### QUOTED PASSAGE

┌──

Rice is such an important part of our diet. It is a staple most of the world depends on for sustenance. India is one of the great rice growing countries of the world. Rice even holds a sacred place in our culture; a new bride and groom are showered with rice grains as they take their wedding vows to symbolically bless them with bounty. Rice is a healthy carbohydrate, rich in minerals and vitamins, yet if you look into most kitchen cupboards you’ll find rice that is neither healthy nor nourishing. Unfortunately, the beautiful grains of white rice that most of us eat on a daily basis are overly processed, polished in excess and rid of all their goodness.
White rice is nothing but brown rice that has been milled to remove the outer husk. This makes the rice grain look aesthetically pleasing and easier to cook but actually that depreciates its nutritional value. The main reason rice is polished, is to increase its shelf life but in doing so much of the valuable dietary fibre is lost. Brown rice, or rice with the bran helps in weight management and helps control diabetes by stabilizing blood sugar levels. It is extremely simple to cook brown rice and needs no extra effort. The only difference is that brown rice absorbs more water than white rice and usually takes slightly longer to cook. Once cooked, brown rice can be used in much the same way as white rice. The consistency is a little different; brown rice has a little grainer texture and more of a bite. It perfectly complements coconut based Asian curries or can be used in stir fries, broths and to make porridge. People even use brown rice to make desserts like kheer or payassam.
Some varieties of rice have a husk that is reddish in colour instead of being brown. This sort of rice grows abundantly in South India, parts of Bhutan, Thailand, Sri Lanka and parts of Africa. Red rice is also a great healthy alternative to eating white rice. It is almost gluten free, very high in Vitamin B, iron and calcium. In flavour it is nutty, sweet and has a chewy consistency. Just like other varieties of unhusked rice, it needs more water and a longer time to cook. It can be prepared in a pressure cooker, in a rice cooker or on the stove top. Red rice is a perfect accompaniment for South Indian meat and fish curries. Both red and brown rice can be used to make rice dishes like pilafs and biryanis.
Another great healthy substitute for rice is quinoa. This super-food is slowly gaining popularity in all parts of the world for its versatility and its nutritional value. Quinoa is actually a seed which can be used like a cereal or a grain. When it is cooked with water, quinoa seeds fluff up. They form a light, nutty, mild tasting alternative to white rice. Quinoa responds well to seasoning and takes on the flavour of herbs and spices. It can be eaten along with gravy dishes; it makes a perfect accompaniment as it soaks up liquid just like rice does.

└──

(Items from a dataset)

┌──

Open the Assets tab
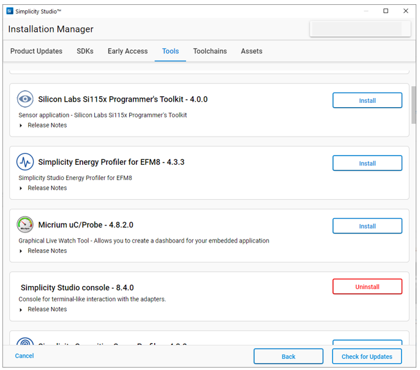Image resolution: width=420 pixels, height=370 pixels. click(x=252, y=51)
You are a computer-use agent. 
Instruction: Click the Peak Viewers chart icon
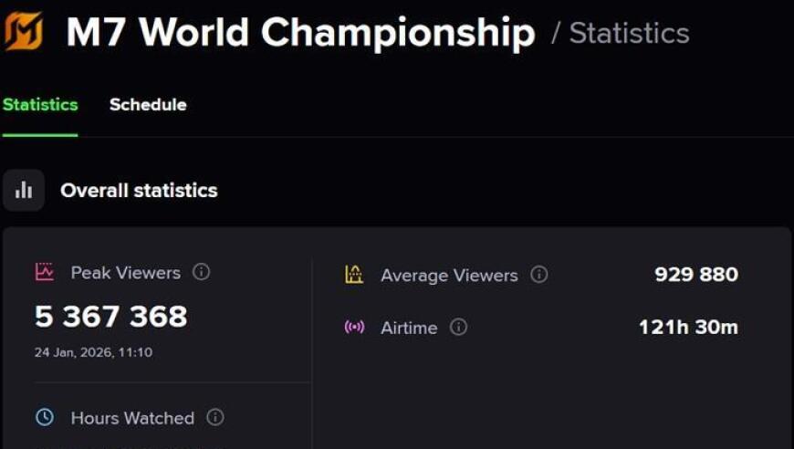44,272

└──

### WHAT TO PRODUCE
Transcribe the part of the text on rice and quinoa from "Another great healthy" up to and including "like rice does.".

### RESPONSE TO THE TASK
Another great healthy substitute for rice is quinoa. This super-food is slowly gaining popularity in all parts of the world for its versatility and its nutritional value. Quinoa is actually a seed which can be used like a cereal or a grain. When it is cooked with water, quinoa seeds fluff up. They form a light, nutty, mild tasting alternative to white rice. Quinoa responds well to seasoning and takes on the flavour of herbs and spices. It can be eaten along with gravy dishes; it makes a perfect accompaniment as it soaks up liquid just like rice does.